Early blow, early warning
India, ranked 137th in the world to Tajikistan’s 103, tried to start on the front foot. The intent was clear: step up, press, and not allow the hosts to dictate. The reality was harsher.
Tajikistan’s aggressive press forced mistakes, and the first big one came inside 10 minutes. Midfielder Louis Nickson mistimed a challenge in the penalty area, and the referee pointed to the spot. No hesitation.
Sheriddin Boboev stepped up, faced Indian captain and goalkeeper Gurpreet Singh Sandhu, and buried the penalty in the ninth minute. One chance, one goal, and the hosts had the start they wanted.
From there, Angelovski’s side settled. They dominated possession, used the width well and repeatedly pinned India back. For a team still learning a new coach’s methods, Tajikistan looked strikingly assured.
India, by contrast, struggled to find composure. Passes went astray, clearances lacked conviction, and the front line fed on scraps.
India’s big chance goes begging
Yet even on a difficult night, the visitors carved out a moment that could have changed the tone of the contest.
In the 41st minute, Akash Mishra produced one of the few quality deliveries from wide, swinging in a teasing cross from the left. It found Lallianzuala Chhangte in space inside the Tajikistan box. The winger met it, but his header went straight at the goalkeeper.
It was a golden chance. It went unpunished.
Without the injured Ryan Williams, India relied heavily on the running power of Chhangte and Vikram Pratam Singh down the flanks. Both worked tirelessly, making lung-bursting sprints into space, but the final ball and decision-making repeatedly let them down. Attacks fizzled out. Possession was wasted.
The first half closed with Boboev’s penalty still separating the sides, but the pattern of play hinted at what was to come.
Tajikistan turn the screw
After the break, the home side stepped up another gear. India did not.
Tajikistan’s pressure built steadily, and the dam finally broke around the hour mark. A set-piece proved India’s undoing. From a free-kick, Mekhrubon Karimov rose sharply, met the delivery cleanly and headed in the second goal in the 62nd minute. Gurpreet could do little as the ball flew past him.
The stadium sensed the kill, and Tajikistan obliged.
Just six minutes later, Ehsoni Panshanbe added a third from open play, finishing off another incisive move to put the result beyond doubt. At 3-0, the contest was effectively over. India looked drained, both physically and mentally, as the hosts stroked the ball around with confidence.
This was no smash-and-grab. Tajikistan had imposed themselves, controlled the tempo and exposed India’s frailties at both ends.
Late consolation, lingering concerns
India did find a moment of quality at the death.
In the 89th minute, Farukh Choudhary stood over a direct free-kick and whipped a low, driven effort into the bottom left corner. It was a clean strike, a well-taken goal, and it offered a sliver of consolation on an otherwise sobering evening.

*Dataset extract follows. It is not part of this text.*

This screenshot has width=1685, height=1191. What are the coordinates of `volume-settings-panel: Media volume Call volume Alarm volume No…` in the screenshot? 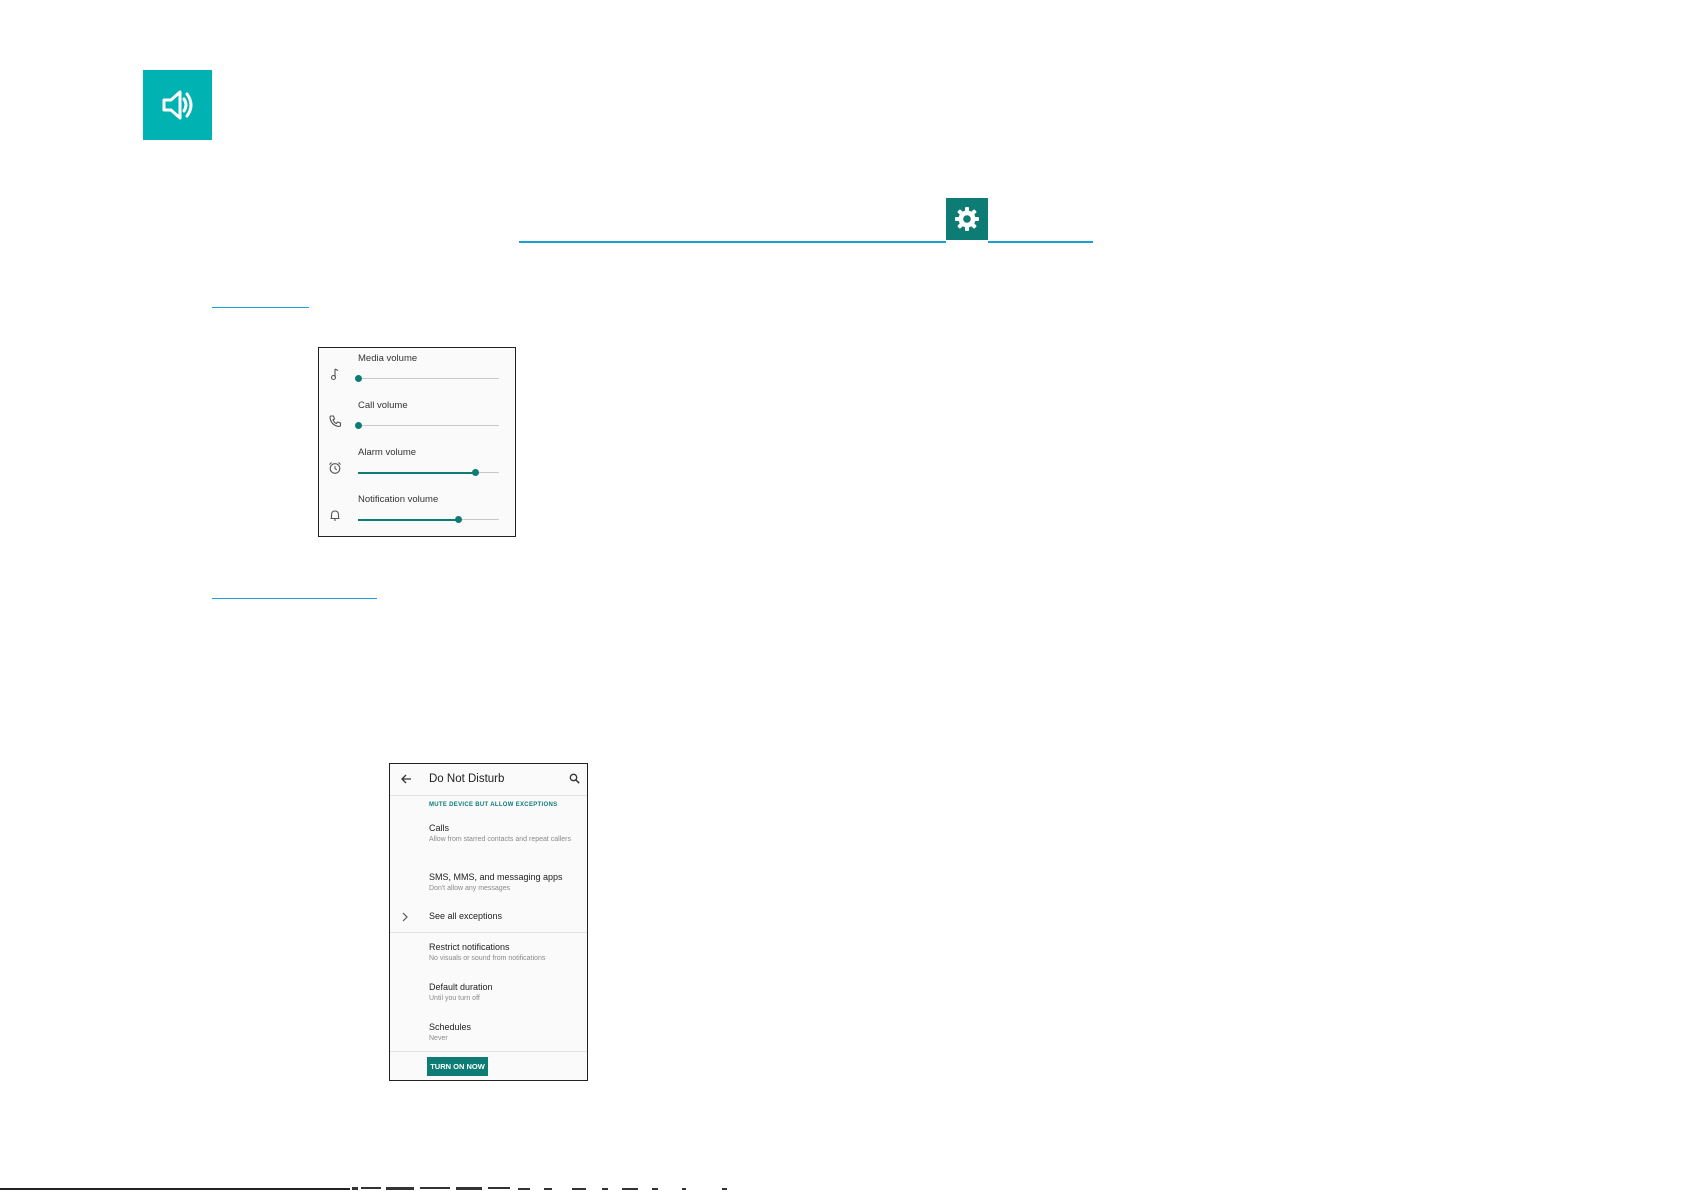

The goal trimmed the deficit but did not alter the story. Tajikistan had claimed their fourth win over India in six head-to-head meetings and laid down a marker ahead of the second friendly.
For India, the numbers now read three defeats in a row, with defensive lapses, missed chances and visible fatigue combining into a worrying pattern. The high press of a higher-ranked opponent again proved difficult to manage, and the attack lacked cutting edge when the key moments arrived.
There is no time to dwell. The same opponents await on Tuesday at the Hisor Central Stadium.
Tajikistan will walk into that game with belief and momentum. India must arrive with something more: a response.